# Work to be completed
Scan each line of the records for the word "agent" and extract the ones that have it.

# Records for the task
-*-*-
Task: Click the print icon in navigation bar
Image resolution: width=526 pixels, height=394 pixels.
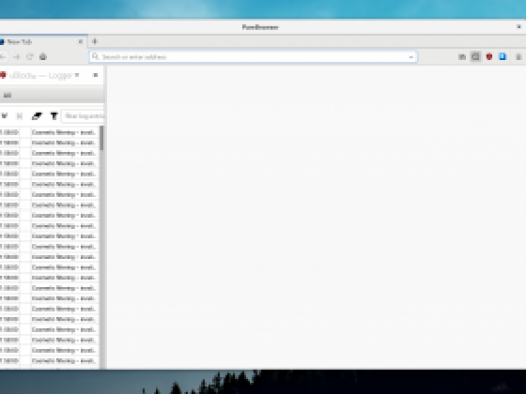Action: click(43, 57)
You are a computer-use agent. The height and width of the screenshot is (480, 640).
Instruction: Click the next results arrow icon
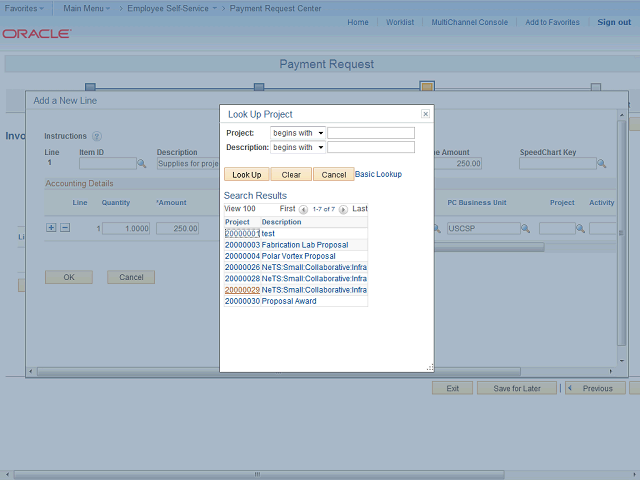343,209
-*-*-
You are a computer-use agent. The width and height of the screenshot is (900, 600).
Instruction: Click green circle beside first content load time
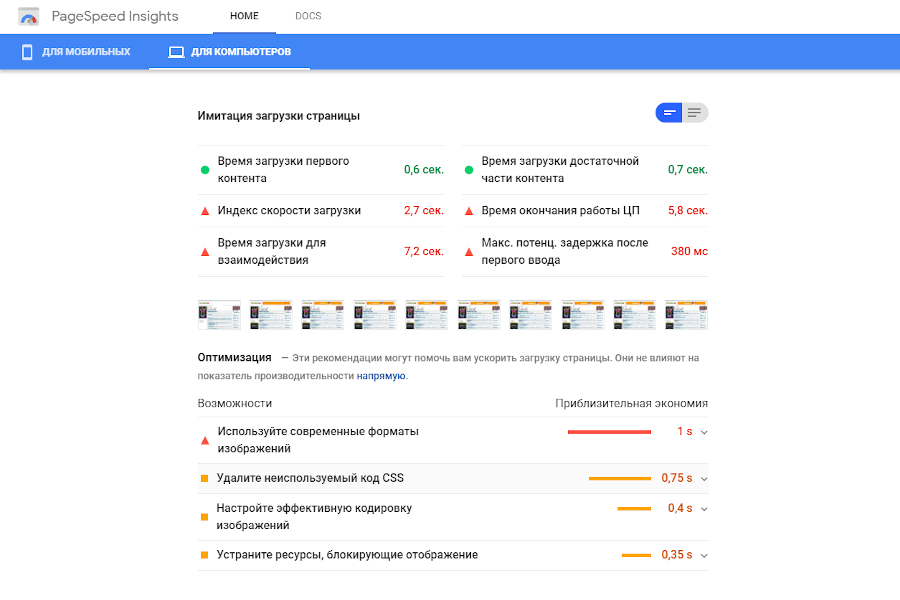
-*-*-
# Output
You are a computer-use agent. The height and width of the screenshot is (480, 640).
You are a computer-use agent. The width and height of the screenshot is (900, 600).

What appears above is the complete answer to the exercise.